## BRIEF
Convert the records between the line containing "Task: Select the Buy 1, Get 1 50% OFF title" and the line containing "[x=16, y=84]", inclusive, into a numbered list that leaves out blank lines.

## PROVIDED INFORMATION
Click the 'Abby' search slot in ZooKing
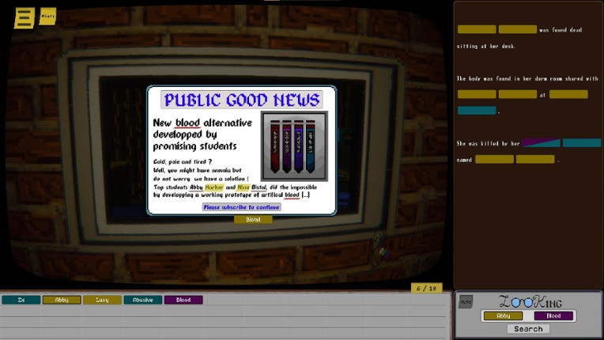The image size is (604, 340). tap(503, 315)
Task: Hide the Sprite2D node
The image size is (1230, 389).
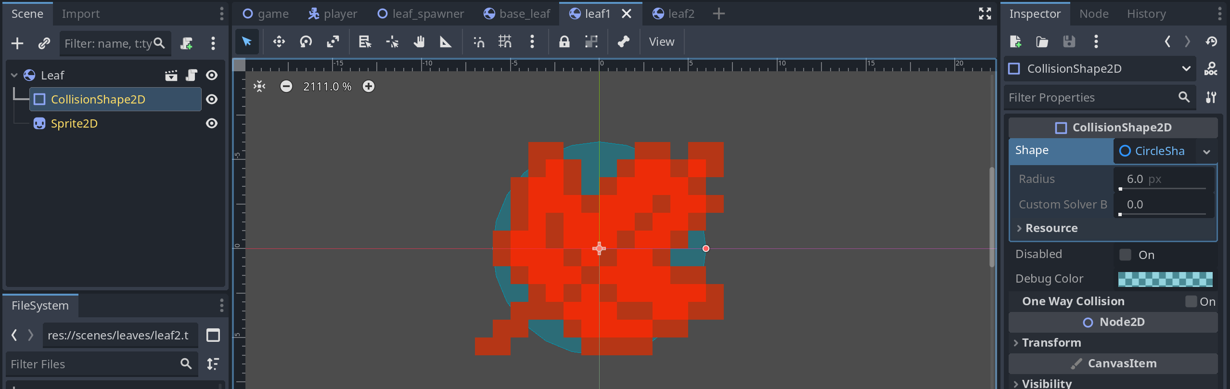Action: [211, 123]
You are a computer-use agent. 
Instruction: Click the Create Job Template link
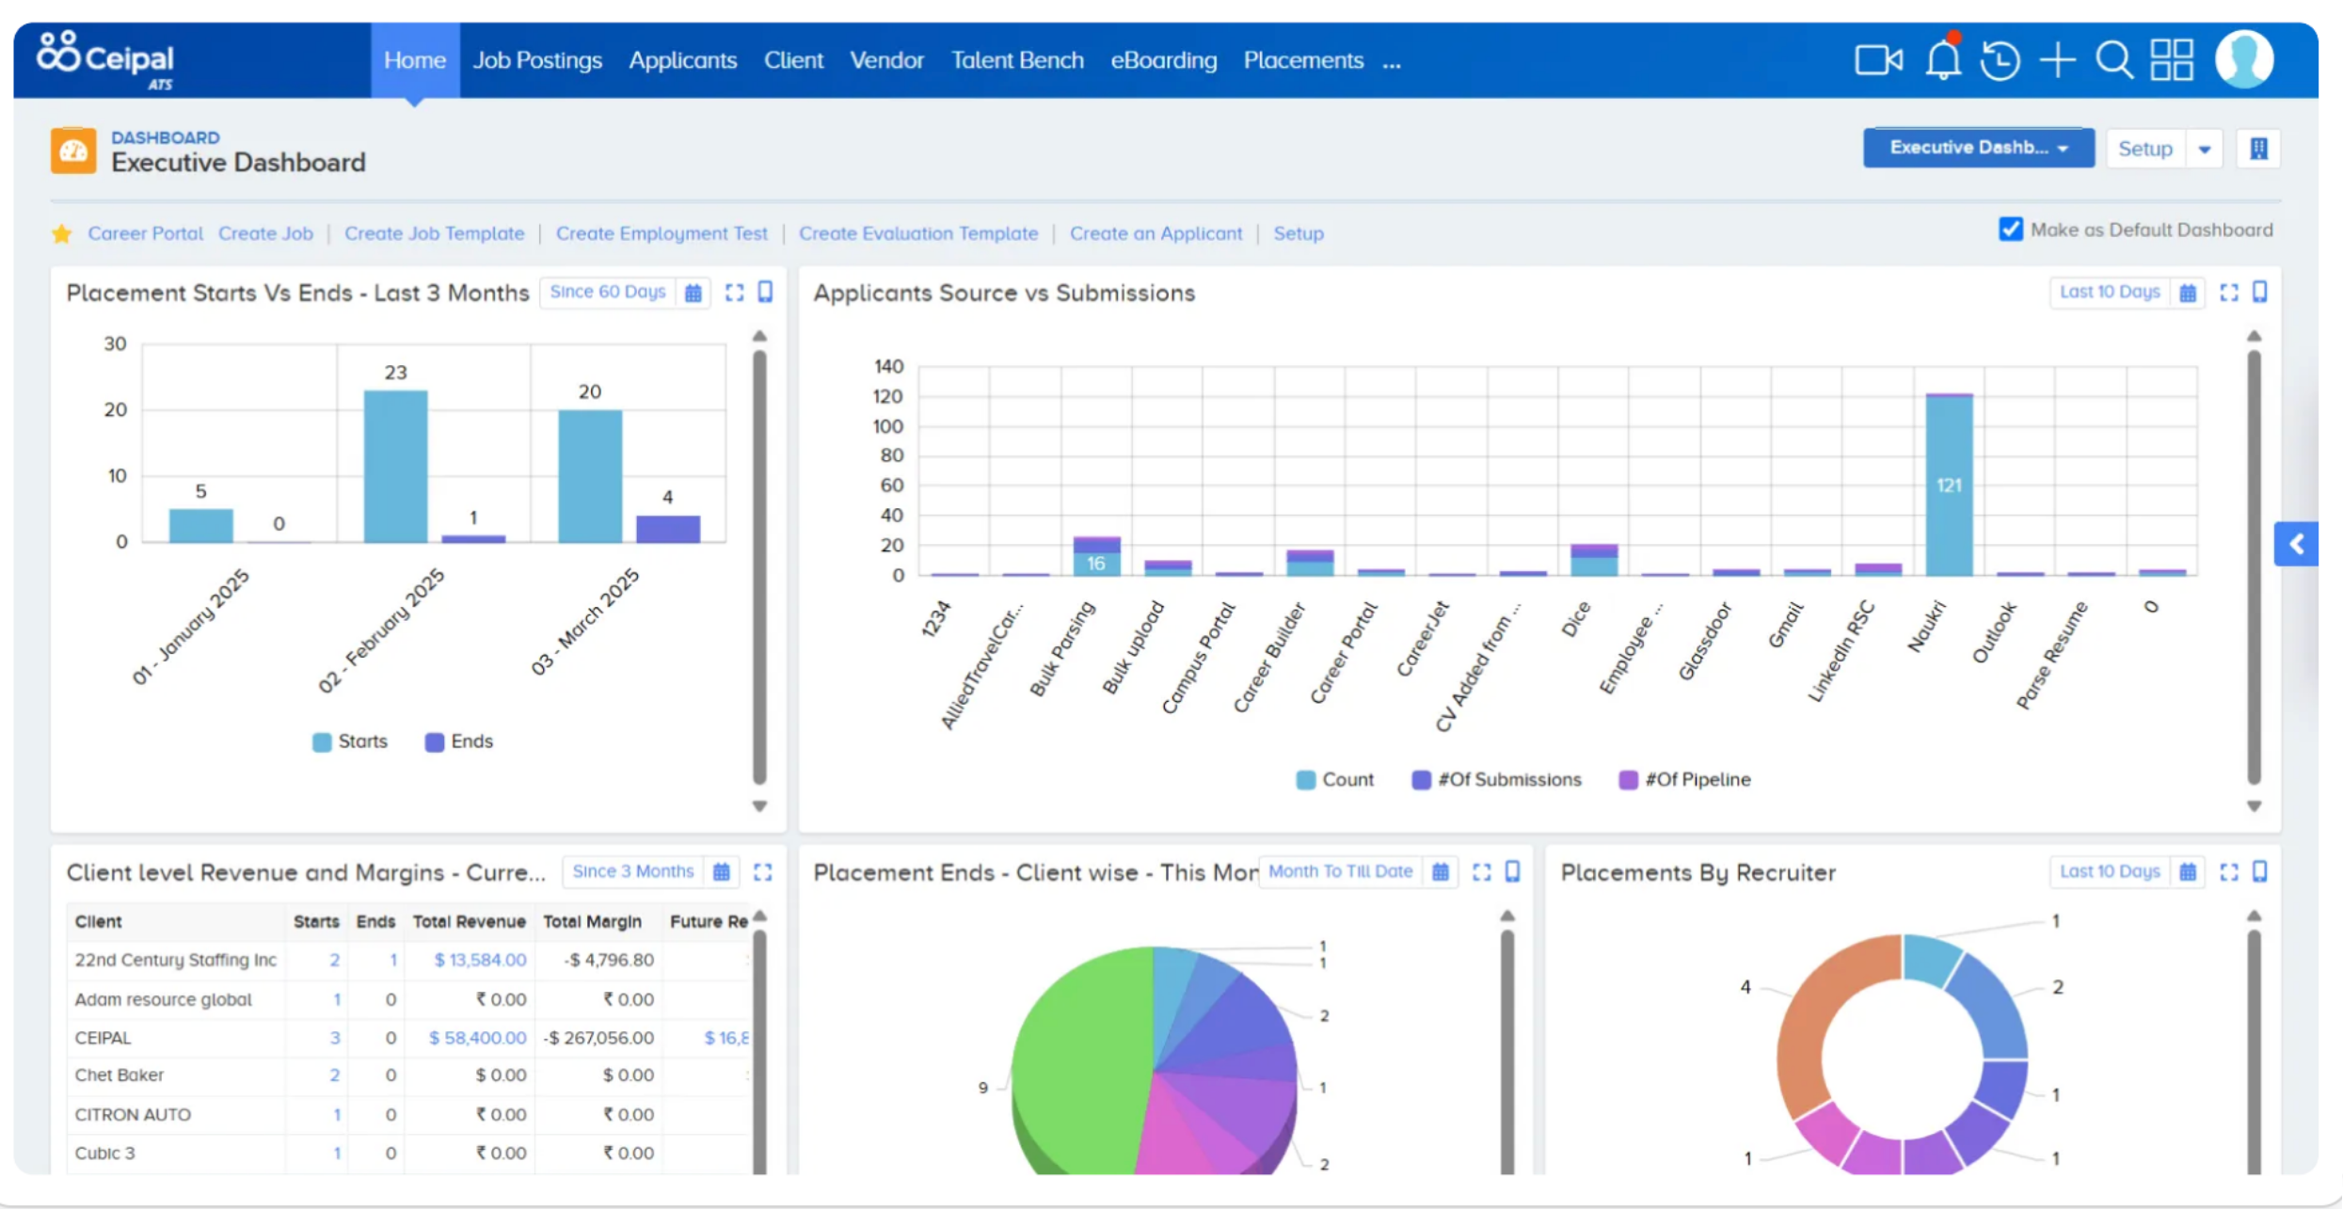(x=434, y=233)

==

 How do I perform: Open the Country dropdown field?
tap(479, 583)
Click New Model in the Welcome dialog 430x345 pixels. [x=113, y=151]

---

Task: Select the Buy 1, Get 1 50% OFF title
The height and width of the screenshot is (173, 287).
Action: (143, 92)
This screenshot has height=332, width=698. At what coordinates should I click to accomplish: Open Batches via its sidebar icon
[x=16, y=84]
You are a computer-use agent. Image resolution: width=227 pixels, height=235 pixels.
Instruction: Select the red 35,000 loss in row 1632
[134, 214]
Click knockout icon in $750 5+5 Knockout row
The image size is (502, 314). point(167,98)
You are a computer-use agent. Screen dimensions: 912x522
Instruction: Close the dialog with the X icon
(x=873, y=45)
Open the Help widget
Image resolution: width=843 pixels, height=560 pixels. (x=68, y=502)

## PROBLEM SOLUTION
1. Task: Select the Buy 1, Get 1 50% OFF title
2. The height and width of the screenshot is (173, 287).
3. Action: (143, 92)
4. This screenshot has height=332, width=698. At what coordinates should I click to accomplish: Open Batches via its sidebar icon
5. [x=16, y=84]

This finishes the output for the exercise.